Explication linéaire...

Ci dessous, tu trouveras une explication linéaire du texte en question. Il existe une vidéo (en cliquant ici ou en dessous) où ce même texte est également expliqué... avec en plus quelques outils de méthodes et de compréhension...

LE TEXTE

« Elle passa tout le jour des fiançailles chez elle à se parer, pour se trouver le soir au bal et au festin royal qui se faisait au Louvre. Lorsqu'elle arriva, l'on admira sa beauté et sa parure ; le bal commença et, comme elle dansait avec Monsieur de Guise, il se fit un assez grand bruit vers la porte de la salle, comme de quelqu'un qui entrait, et à qui on faisait place. Madame de Clèves acheva de danser et, pendant qu'elle cherchait des yeux quelqu'un qu'elle avait dessein de prendre, le Roi lui cria de prendre celui qui arrivait. Elle se tourna et vit un homme qu'elle crut d'abord ne pouvoir être que Monsieur de Nemours, qui passait par-dessus quelques sièges pour arriver où l'on dansait. Ce prince était fait d'une sorte qu'il parut difficile de n'être pas surprise de le voir quand on ne l'avait jamais vu, surtout ce soir-là, où le soin qu'il avait pris de se parer augmentait encore l'air brillant qui était dans sa personne ; mais il était difficile aussi de voir Madame de Clèves pour la première fois sans avoir un grand étonnement. Monsieur de Nemours fut tellement surpris de sa beauté que, lorsqu'il fut proche d'elle, et qu'elle lui fit la révérence, il ne put s'empêcher de donner des marques de son admiration. Quand ils commencèrent à danser, il s'éleva dans la salle un murmure de louanges. Le Roi et les Reines se souvinrent qu'ils ne s'étaient jamais vus, et trouvèrent quelque chose de singulier de les voir danser ensemble sans se connaître. Ils les appelèrent quand ils eurent fini, sans leur laisser le loisir de parler à personne, et leur demandèrent s'ils n'avaient pas bien envie de savoir qui ils étaient, et s'ils ne s'en doutaient point.


- Pour moi, Madame, dit Monsieur de Nemours, je n'ai pas d'incertitude ; mais comme Madame de Clèves n'a pas les mêmes raisons pour deviner qui je suis que celles que j'ai pour la reconnaître, je voudrais que votre Majesté eût la bonté de lui apprendre mon nom.


- Je crois, dit Madame La Dauphine, qu'elle le sait aussi bien que vous savez le sien.
- Je vous assure, Madame, reprit Madame de Clèves qui paraissait un peu embarrassée, que je ne devine pas si bien que vous pensez.

- Vous devinez fort bien, répondit Madame la Dauphine ; et il y a même quelque chose d'obligeant pour Monsieur de Nemours à ne vouloir pas avouer que vous le connaissez déjà sans l'avoir jamais vu. »

 

 La Princesse de Clèves, Madame de La Fayette, 1678.

INTRODUCTION

« Quand ils commencèrent à danser, il s'éleva dans la salle un murmure de louanges. »

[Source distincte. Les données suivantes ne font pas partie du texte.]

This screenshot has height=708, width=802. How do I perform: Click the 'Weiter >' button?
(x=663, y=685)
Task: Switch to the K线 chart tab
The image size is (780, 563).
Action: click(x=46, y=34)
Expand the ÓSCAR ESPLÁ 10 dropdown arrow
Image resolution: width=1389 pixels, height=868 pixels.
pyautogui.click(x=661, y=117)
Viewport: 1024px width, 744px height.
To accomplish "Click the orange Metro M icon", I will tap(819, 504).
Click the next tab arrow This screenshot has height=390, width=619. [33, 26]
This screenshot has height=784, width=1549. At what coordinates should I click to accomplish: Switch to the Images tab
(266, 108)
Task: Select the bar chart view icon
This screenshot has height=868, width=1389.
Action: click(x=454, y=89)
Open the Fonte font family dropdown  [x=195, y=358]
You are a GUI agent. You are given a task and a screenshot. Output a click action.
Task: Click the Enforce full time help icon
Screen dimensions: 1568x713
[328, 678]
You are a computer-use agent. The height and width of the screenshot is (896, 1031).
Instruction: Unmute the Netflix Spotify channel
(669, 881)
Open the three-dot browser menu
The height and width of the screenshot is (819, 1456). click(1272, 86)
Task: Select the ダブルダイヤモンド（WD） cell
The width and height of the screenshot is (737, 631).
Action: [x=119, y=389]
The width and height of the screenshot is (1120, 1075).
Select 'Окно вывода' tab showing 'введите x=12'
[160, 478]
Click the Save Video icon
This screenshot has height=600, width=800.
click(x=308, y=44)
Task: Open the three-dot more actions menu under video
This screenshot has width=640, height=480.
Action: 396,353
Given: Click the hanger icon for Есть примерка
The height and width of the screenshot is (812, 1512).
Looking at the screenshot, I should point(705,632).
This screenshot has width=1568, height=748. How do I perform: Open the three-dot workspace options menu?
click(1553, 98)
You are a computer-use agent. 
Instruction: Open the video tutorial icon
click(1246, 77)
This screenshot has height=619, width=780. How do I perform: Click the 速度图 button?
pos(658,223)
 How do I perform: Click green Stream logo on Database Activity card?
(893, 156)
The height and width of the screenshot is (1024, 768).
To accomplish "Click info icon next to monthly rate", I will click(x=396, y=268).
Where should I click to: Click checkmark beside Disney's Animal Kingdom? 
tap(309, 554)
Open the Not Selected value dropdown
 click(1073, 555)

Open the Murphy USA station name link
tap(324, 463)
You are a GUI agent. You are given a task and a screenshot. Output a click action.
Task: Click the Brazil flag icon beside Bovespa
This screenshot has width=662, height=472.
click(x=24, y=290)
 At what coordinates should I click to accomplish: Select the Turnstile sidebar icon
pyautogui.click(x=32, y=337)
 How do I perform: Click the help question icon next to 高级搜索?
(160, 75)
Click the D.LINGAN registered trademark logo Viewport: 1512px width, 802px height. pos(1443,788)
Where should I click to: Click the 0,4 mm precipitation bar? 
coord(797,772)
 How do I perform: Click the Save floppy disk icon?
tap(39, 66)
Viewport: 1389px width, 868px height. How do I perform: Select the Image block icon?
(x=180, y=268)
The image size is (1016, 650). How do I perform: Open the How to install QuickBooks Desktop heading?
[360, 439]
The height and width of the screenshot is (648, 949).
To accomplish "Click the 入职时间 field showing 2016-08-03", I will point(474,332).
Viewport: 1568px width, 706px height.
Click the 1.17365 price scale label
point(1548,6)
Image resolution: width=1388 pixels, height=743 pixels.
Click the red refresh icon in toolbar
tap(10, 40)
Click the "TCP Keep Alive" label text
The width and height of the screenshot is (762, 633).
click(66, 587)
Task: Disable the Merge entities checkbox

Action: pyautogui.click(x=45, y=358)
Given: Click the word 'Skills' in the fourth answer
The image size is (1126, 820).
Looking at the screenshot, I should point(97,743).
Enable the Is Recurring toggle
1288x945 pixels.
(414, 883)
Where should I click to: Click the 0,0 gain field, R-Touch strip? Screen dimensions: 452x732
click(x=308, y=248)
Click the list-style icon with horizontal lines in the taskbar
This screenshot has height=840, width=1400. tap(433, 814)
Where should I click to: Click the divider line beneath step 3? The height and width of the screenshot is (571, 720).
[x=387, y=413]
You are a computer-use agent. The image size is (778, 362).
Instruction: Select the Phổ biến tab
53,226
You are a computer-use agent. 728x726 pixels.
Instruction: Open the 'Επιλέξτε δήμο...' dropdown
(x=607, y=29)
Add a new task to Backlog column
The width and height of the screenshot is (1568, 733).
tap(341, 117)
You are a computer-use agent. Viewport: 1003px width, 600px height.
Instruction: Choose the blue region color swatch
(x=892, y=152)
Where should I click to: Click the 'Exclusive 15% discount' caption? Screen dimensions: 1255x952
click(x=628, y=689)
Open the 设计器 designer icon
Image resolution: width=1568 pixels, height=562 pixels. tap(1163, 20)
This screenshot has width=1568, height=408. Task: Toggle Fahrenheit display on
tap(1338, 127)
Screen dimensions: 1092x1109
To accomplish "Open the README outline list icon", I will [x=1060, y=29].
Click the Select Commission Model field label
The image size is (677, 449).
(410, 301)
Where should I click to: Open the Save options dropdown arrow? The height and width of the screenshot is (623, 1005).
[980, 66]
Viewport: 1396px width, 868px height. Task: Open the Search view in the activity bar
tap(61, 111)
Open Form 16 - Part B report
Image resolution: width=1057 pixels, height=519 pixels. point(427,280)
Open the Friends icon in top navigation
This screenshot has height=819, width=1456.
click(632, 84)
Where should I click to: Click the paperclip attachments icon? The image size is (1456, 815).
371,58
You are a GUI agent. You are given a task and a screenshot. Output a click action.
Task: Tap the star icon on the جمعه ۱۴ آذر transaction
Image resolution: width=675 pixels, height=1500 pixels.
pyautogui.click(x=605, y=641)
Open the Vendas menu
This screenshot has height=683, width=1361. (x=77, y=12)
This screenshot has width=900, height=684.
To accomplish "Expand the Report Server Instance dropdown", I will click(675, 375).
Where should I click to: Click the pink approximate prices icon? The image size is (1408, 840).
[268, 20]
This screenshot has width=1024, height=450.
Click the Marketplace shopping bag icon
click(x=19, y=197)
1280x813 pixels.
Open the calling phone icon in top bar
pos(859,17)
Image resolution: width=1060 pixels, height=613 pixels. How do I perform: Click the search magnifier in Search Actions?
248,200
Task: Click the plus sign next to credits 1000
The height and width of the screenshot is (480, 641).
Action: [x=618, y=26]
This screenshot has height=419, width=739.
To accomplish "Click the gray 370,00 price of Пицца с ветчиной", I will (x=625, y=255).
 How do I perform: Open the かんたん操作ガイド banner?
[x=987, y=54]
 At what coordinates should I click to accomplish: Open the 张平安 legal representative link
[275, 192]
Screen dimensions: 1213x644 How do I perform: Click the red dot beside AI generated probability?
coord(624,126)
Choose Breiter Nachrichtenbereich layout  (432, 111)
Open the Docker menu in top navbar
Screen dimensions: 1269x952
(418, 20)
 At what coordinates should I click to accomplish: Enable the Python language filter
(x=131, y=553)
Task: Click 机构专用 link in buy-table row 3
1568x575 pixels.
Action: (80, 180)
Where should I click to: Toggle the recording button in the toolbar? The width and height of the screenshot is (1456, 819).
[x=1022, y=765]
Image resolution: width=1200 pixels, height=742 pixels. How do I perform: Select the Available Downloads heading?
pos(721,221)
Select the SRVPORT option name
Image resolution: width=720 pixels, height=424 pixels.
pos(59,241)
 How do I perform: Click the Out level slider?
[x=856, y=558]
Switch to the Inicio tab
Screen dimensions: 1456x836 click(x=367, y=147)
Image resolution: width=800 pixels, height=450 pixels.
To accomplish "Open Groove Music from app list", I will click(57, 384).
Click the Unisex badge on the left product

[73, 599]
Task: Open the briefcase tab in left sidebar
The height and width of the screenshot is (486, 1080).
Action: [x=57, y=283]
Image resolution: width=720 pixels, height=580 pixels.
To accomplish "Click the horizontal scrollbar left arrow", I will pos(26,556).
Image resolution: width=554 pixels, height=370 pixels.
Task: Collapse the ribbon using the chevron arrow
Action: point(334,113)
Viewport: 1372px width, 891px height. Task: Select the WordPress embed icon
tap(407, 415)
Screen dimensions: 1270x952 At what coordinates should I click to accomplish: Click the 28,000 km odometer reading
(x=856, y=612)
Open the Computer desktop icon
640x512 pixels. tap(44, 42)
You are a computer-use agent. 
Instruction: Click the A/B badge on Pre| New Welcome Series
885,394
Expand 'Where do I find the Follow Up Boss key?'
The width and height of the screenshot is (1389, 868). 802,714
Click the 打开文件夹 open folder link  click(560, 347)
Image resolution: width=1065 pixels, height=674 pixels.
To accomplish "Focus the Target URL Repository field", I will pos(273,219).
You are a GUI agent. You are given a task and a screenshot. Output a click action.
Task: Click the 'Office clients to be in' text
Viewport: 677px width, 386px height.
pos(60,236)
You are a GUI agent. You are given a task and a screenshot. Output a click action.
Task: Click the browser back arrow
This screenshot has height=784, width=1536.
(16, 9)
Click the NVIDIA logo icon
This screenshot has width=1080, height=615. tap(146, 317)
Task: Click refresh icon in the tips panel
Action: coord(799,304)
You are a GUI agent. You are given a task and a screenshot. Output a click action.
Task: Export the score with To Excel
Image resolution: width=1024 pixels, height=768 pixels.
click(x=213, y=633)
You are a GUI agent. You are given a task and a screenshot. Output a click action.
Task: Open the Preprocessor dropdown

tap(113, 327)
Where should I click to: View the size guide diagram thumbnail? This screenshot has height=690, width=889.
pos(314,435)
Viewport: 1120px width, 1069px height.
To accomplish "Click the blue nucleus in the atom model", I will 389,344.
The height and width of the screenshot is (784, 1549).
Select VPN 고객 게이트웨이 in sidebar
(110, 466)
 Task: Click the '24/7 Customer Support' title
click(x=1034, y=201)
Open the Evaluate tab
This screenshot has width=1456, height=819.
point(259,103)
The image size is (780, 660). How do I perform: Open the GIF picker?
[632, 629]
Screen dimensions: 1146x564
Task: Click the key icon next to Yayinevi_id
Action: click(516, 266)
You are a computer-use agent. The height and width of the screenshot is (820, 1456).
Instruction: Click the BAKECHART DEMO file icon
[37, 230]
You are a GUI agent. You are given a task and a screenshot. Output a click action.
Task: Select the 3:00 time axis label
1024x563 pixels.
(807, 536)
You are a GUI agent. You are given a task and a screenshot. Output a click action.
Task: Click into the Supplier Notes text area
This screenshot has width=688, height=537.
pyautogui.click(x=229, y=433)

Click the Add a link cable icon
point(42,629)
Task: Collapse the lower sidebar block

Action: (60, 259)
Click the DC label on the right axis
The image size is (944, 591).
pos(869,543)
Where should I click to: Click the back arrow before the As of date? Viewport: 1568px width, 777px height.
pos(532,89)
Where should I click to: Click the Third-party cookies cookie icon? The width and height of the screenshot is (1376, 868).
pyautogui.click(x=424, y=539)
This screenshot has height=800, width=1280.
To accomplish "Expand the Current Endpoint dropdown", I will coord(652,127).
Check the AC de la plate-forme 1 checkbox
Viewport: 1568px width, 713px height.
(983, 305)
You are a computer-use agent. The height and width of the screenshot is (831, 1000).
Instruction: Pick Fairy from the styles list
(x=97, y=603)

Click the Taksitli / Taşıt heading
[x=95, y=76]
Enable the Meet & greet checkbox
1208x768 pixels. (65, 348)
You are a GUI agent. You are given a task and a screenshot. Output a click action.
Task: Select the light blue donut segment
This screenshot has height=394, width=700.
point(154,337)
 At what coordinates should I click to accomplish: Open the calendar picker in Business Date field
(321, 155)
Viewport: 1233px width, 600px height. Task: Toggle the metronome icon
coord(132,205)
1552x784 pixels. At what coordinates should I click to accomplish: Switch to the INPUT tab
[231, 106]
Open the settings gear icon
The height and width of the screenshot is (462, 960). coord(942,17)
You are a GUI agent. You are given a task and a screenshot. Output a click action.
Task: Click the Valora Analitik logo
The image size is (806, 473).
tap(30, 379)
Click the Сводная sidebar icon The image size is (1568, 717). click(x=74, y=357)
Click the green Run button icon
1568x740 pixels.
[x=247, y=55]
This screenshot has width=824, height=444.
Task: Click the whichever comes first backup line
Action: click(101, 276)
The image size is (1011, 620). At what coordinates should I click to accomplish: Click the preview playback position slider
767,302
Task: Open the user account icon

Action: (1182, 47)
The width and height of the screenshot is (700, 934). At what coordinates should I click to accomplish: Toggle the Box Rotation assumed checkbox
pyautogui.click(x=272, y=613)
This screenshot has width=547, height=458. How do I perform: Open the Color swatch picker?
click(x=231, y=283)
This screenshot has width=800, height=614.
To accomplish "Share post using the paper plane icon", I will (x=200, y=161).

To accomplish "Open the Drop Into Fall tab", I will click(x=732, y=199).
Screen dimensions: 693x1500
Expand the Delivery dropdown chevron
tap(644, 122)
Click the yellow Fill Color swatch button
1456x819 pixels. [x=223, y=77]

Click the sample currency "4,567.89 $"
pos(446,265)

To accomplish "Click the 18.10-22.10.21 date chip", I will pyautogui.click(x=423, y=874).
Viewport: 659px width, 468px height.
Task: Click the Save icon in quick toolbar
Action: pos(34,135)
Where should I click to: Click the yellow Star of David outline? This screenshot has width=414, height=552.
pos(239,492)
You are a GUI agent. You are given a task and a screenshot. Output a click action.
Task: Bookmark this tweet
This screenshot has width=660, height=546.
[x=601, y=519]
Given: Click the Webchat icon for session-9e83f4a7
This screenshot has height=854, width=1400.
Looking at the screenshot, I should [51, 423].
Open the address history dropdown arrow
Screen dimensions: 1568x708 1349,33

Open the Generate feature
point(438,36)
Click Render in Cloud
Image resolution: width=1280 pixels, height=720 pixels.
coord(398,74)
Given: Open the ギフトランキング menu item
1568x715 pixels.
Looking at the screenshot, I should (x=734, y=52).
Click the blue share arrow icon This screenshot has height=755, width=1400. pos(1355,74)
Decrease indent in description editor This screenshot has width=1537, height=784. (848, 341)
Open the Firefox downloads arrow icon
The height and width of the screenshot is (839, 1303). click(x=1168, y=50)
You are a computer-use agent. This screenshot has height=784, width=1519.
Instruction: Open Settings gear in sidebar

Etranges « murmures » d’une assistance qui, pétrie de morale et de principes, n’en incite pas moins la princesse de Clèves et le duc de Nemours à danser à ensemble, « encourageant » ainsi une relation, interdite au regard de la morale (la princesse est mariée) et de la société, toujours très fortement imprégnée de valeurs chrétiennes.

D’abord publié anonymement en 1678, en pleine période classique, l'action du roman La princesse de Clèves, écrit par Mme de La Fayette, se situe à la cour des Valois « dans les dernières années du règne de Henri Second », avec sa cour, ses manigances et ses intrigues amoureuses… dont celle précisément de la princesse, mariée à un homme qu’elle n’aime pas et vivant – dans l’extrait qui nous intéresse – ce que l’on pourrait considérer comme un véritable coup de foudre envers le duc de Nemours. Ce passage très célèbre, régulièrement nommé « la scène du bal », évoque ainsi la rencontre entre les deux personnages, une rencontre que l’audience - qui les regarde danser - semble vouloir accélérer… alors même qu’elle parait interdite au regard des coutumes de l’époque… Et c’est bel et bien là un des nombreux intérêts de ce texte – et de ce roman en général – où la passion cohabite avec l’interdit, la rigueur de la morale avec les excès d’une passion en train de naître… une passion qui nait d’ailleurs sous nos yeux de lecteur tout au long du livre… et qui tentera vainement par tous les moyens de se cacher, réprimer et canaliser.

Pour une meilleure lisibilité, nous pourrons découper le texte en 4 axes, le 1er allant de « Elle passa tout le jour des fiançailles à se parer à « sa parure ». Le 2ème allant de « le bal commença » jusqu’à « il ne put s’empêcher de donner des marques de son admiration ». Le 3ème ira pour sa part de « Quand ils commencèrent à danser » jusqu’à « et s’ils ne s’en doutaient point ». Le 4ème et dernier axe, enfin, suivra le dernier paragraphe allant de « Pour moi, Madame » jusqu’à « je ne devine pas si bien que vous ne pensez. »

EXPLICATION LINÉAIRE

Dès les premières lignes, l’impression qui semble se dégager du texte est la mise en avant de la beauté, dans tout ce qu’elle a d’extrême et de raffiné.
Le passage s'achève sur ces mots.